Basherdost Ramazan, the former minister of planning, says both government officials and nongovernmental organizations have misappropriated development funding. "This is unacceptable for the Afghan people," he said.

Noor Mohad, who has lived in this squalid camp for a year and supports seven family members on $3 a day he earns as a day laborer, says it is common knowledge that foreign aid is pouring in.

"A lot of money has been donated to Afghanistan by foreigners, but the government has given us nothing," Mohad said.

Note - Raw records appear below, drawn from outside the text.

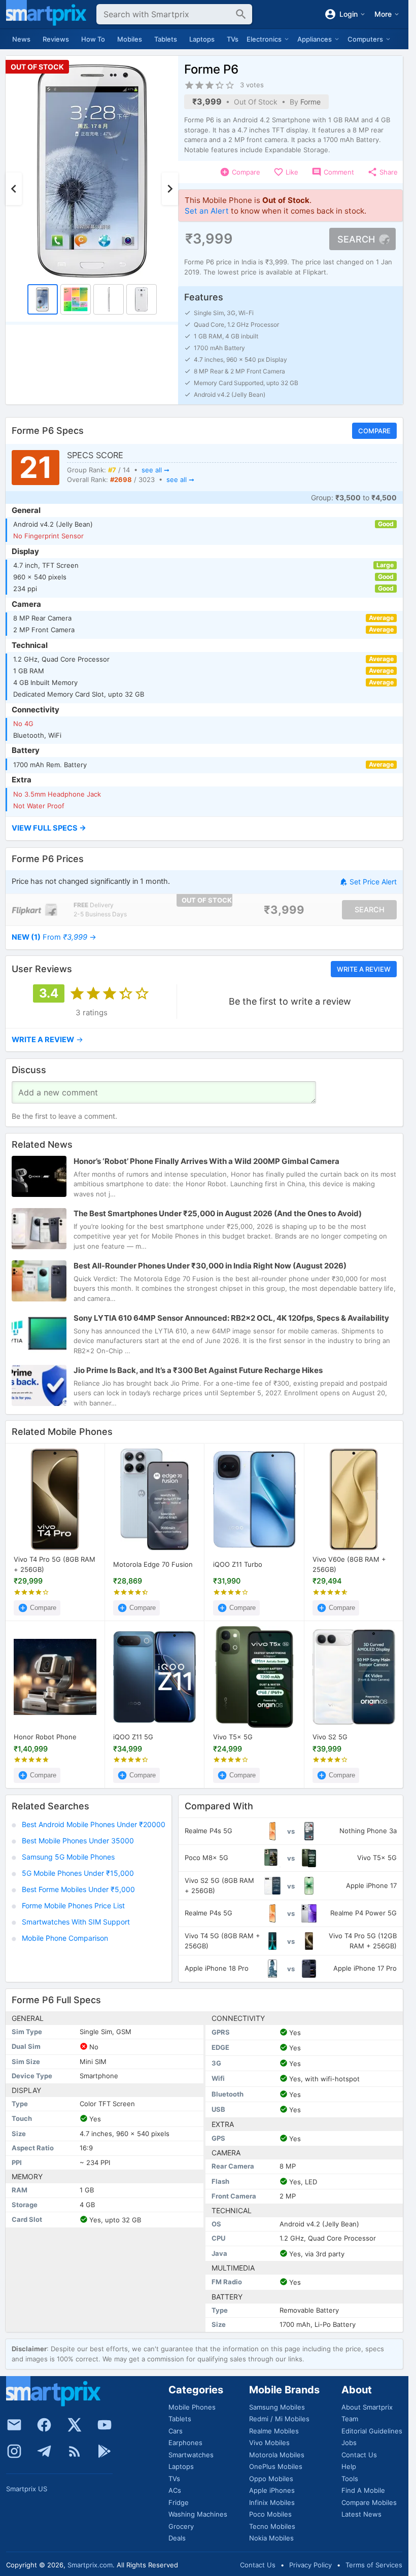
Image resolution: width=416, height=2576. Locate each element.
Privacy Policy (310, 2565)
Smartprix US (26, 2489)
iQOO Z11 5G (133, 1737)
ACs (174, 2490)
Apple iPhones (272, 2490)
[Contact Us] (14, 2425)
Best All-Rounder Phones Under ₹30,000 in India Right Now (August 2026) (210, 1265)
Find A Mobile (363, 2490)
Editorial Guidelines (371, 2431)
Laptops (202, 39)
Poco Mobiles (270, 2514)
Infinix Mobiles (272, 2502)
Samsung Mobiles (277, 2407)
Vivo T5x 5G (233, 1737)
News (21, 39)
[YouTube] (104, 2425)
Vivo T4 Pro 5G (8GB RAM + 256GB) (54, 1564)
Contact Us (359, 2455)
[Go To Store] (34, 909)
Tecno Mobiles (272, 2526)
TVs (232, 39)
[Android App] (104, 2451)
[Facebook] (44, 2425)
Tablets (165, 39)
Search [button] (356, 239)
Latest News (361, 2514)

The dust-covered rows of tents blanketing the camp blend into the brown earth that runs flat until reaching the foothills of the Khairkhana Mountains. Under a tattered tent, an elderly woman in a black-and-white-checked head scarf sits next to a makeshift cradle and rocks an infant in a pink dressing gown. A barefoot man shovels dirt into a wheelbarrow while a young mother hunches over a pile of slowly rotting tomatoes as she prepares a meal slicing vegetables.

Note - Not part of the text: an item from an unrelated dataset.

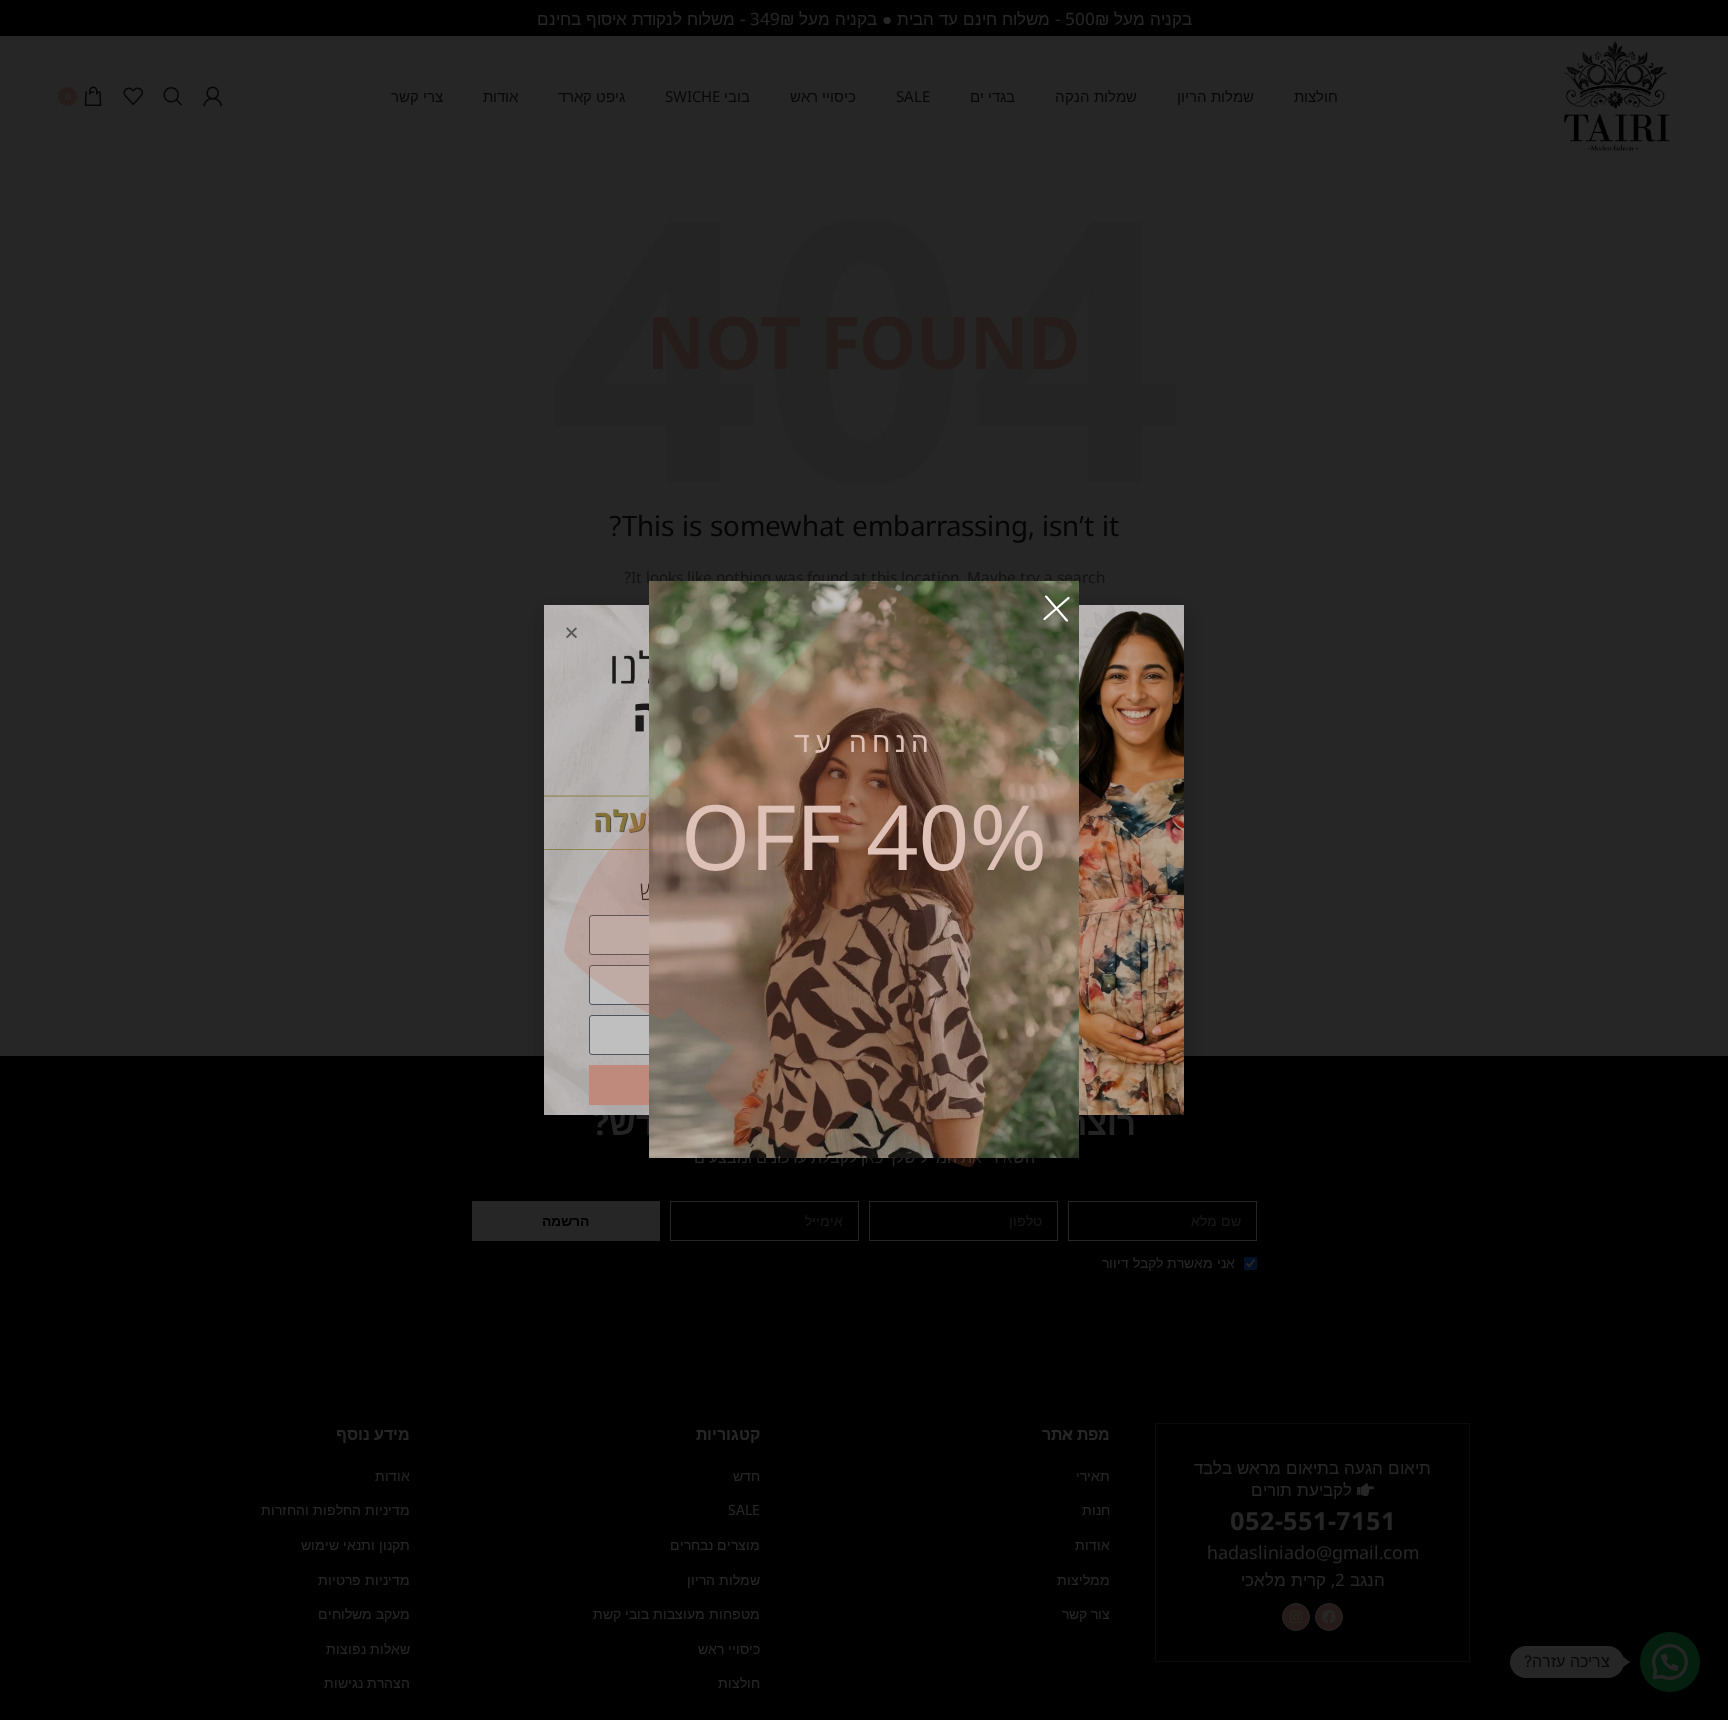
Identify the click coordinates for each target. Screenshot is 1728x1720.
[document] (864, 860)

In stark contrast, signs of rapid progress are evident throughout Kabul. The main street running past the Chami-Babrak camp is lined with newly constructed wedding halls and hotels with gleaming glass facades. Nearby, more buildings are quickly rising above the displaced.

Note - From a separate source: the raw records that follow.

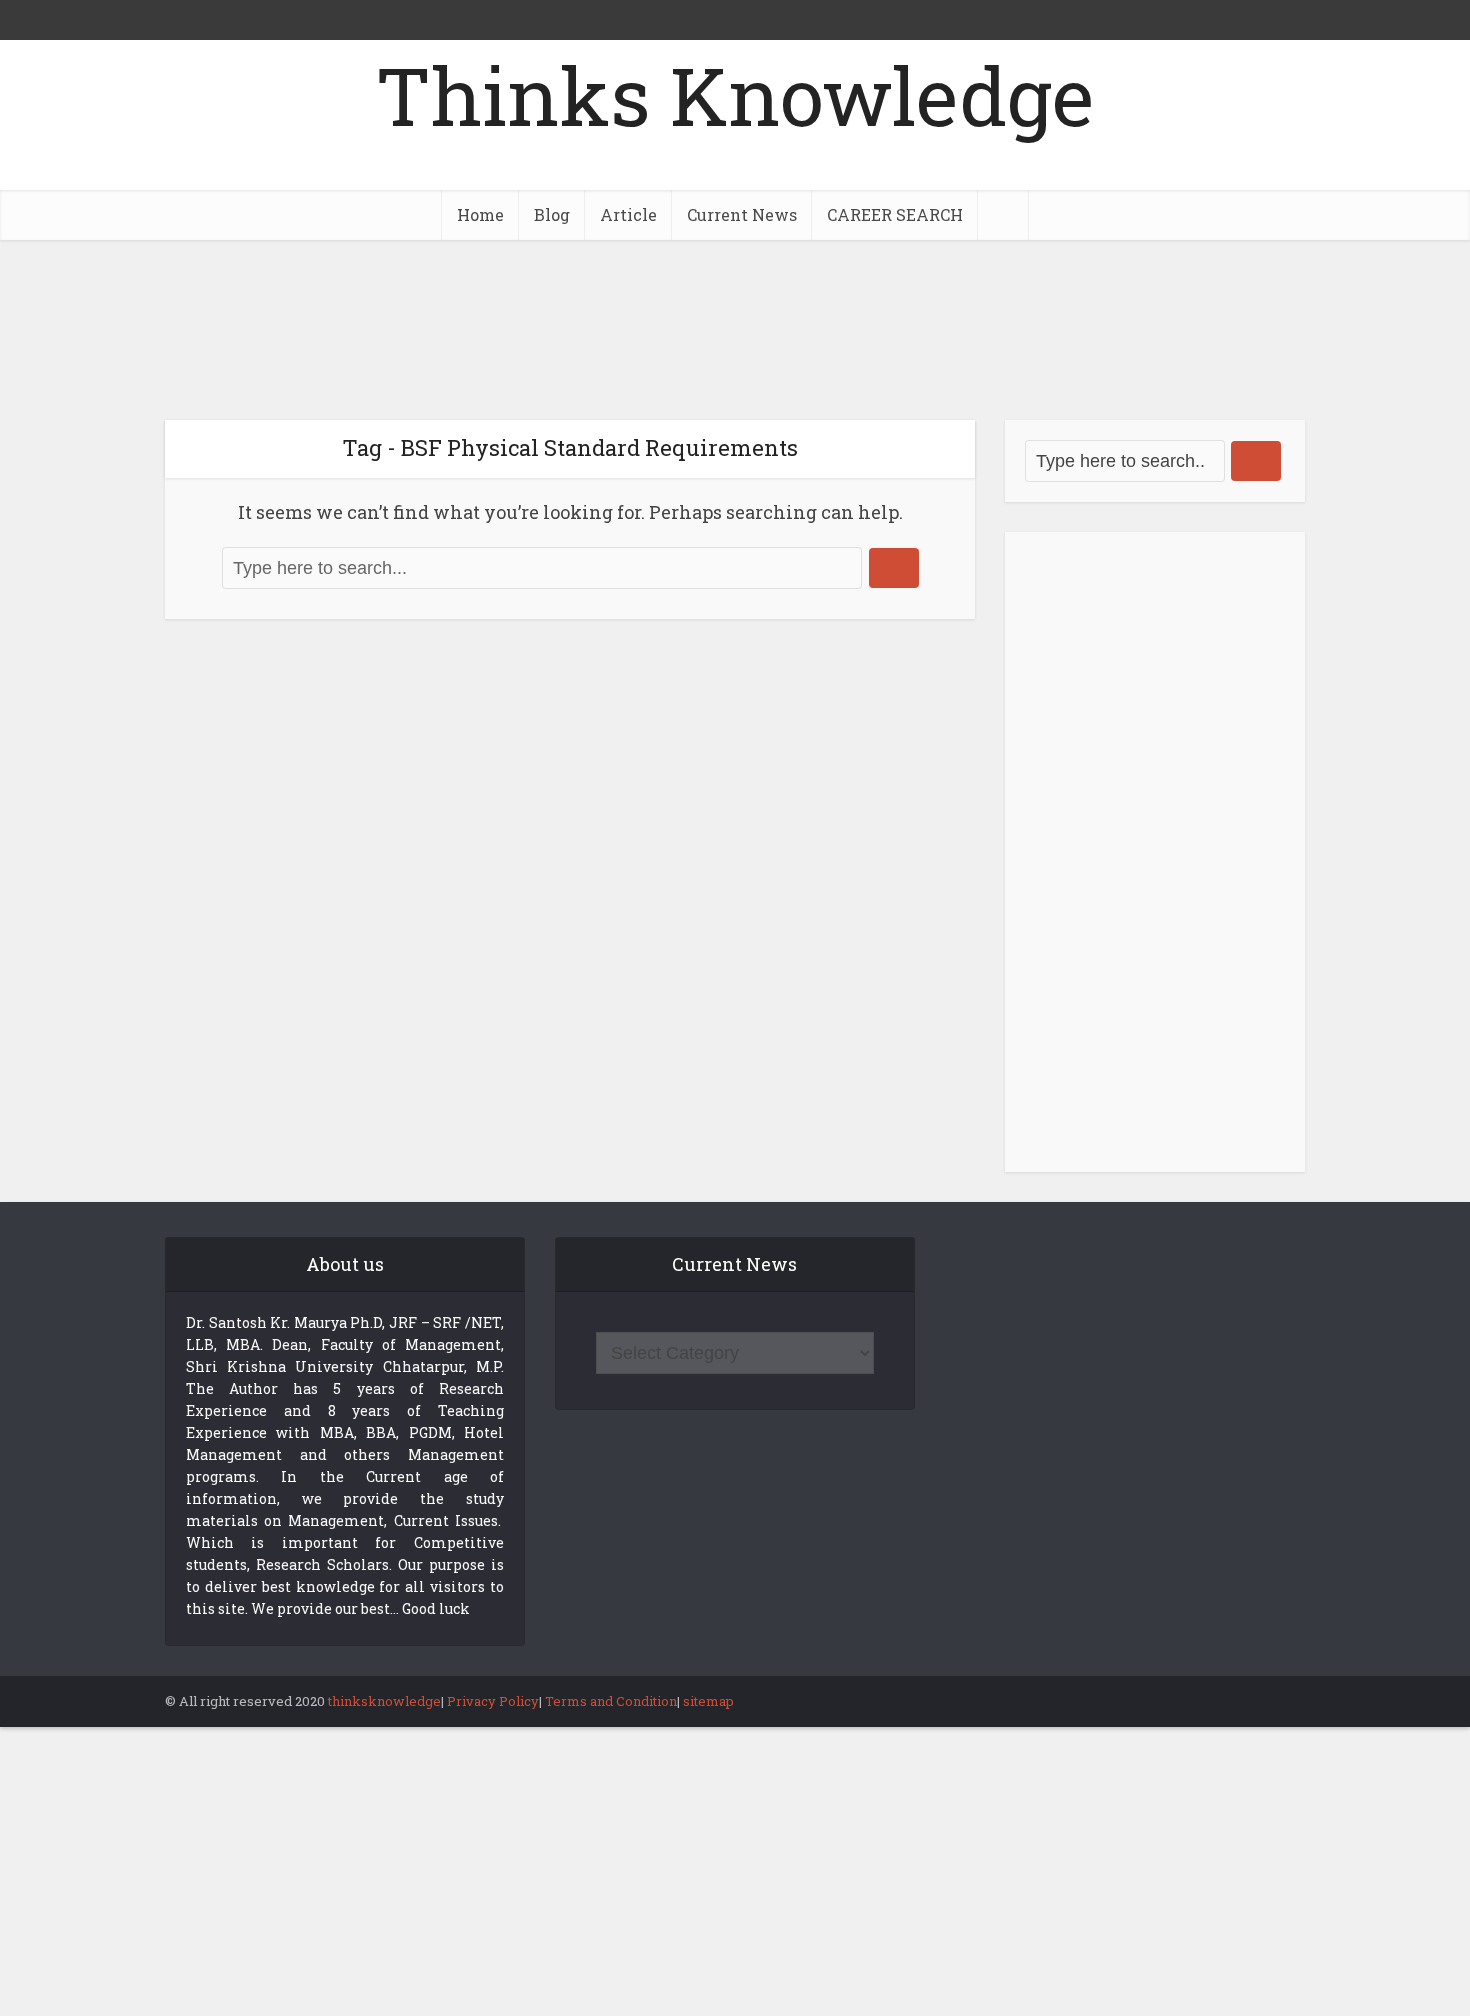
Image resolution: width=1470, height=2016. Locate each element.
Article (628, 214)
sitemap (708, 1701)
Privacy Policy (493, 1701)
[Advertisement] (735, 330)
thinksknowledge (384, 1701)
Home (480, 214)
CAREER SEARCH (895, 214)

The jobless - the unemployment rate is 40 percent - and underprivileged flood city streets. Children, elderly men, and women sheathed in blue burqas beg outside upscale marketplaces and restaurants.

Two years after returning from a refugee camp in Iran, Lacai Ma and her five children commute every day from Chami-Babrak to downtown Kabul to beg from affluent pedestrians and motorists.

"I wouldn't be doing this, but my husband can't make enough money," said Ma, whose husband earns about $2 daily as a porter.

Pakistan closing camps

Refugees continue to pour in from Pakistan, whose government continues to close or consolidate Afghan camps.

On a recent morning at a U.N. refugee reception center in Kabul, some 900 people began the resettlement process. In a rocky parking lot, the tops of buses and the backs of trucks were packed with burlap bags, nylon sacks, wooden tables, metal chairs, fans and bicycles. Boys and girls peered out of bus windows. Those who ventured outside squatted in the shade of the buses.

"For our next meal, I have no money. What can I do but to sleep hungry?" asks the swarthy 38-year-old, who has lived in a tent in a refugee camp on the outskirts of Kabul since returning from Pakistan five years ago.
AFP, May 9, 2008

Badam Gal, 50, spent two decades in northwest Pakistan before the camp where he lived with his wife and five children closed last month. As he surveyed the crowded parking area, he said:

"There is nowhere else for us to go."

The saga of millions displaced by wars

Millions of Afghans fled their nation after the Soviet invasion in 1979 and civil wars that followed.

After the U.S.-led invasion in 2001 that ousted the Islamic fundamentalist Taliban regime, about 5 million Afghans settled in Pakistan, and 2.4 million in Iran.

Since 2002, more than 4.5 million Afghan refugees have been repatriated through the offices of the United Nations High Commissioner for Refugees. There are still some 2 million Afghans in Pakistan and about 900,000 in Iran, making up the largest refugee group in the world.

Abdul Qadir Zazai, a deputy in Afghanistan's Ministry of Refugees and Returnees, says the government has provided an estimated 10,000 returning families with land and shelter. Plans to accommodate 15,000 more families are stalled, he says, because an additional $500 million is needed to purchase land and construct homes, schools, hospitals, roads and public utilities for new settlements.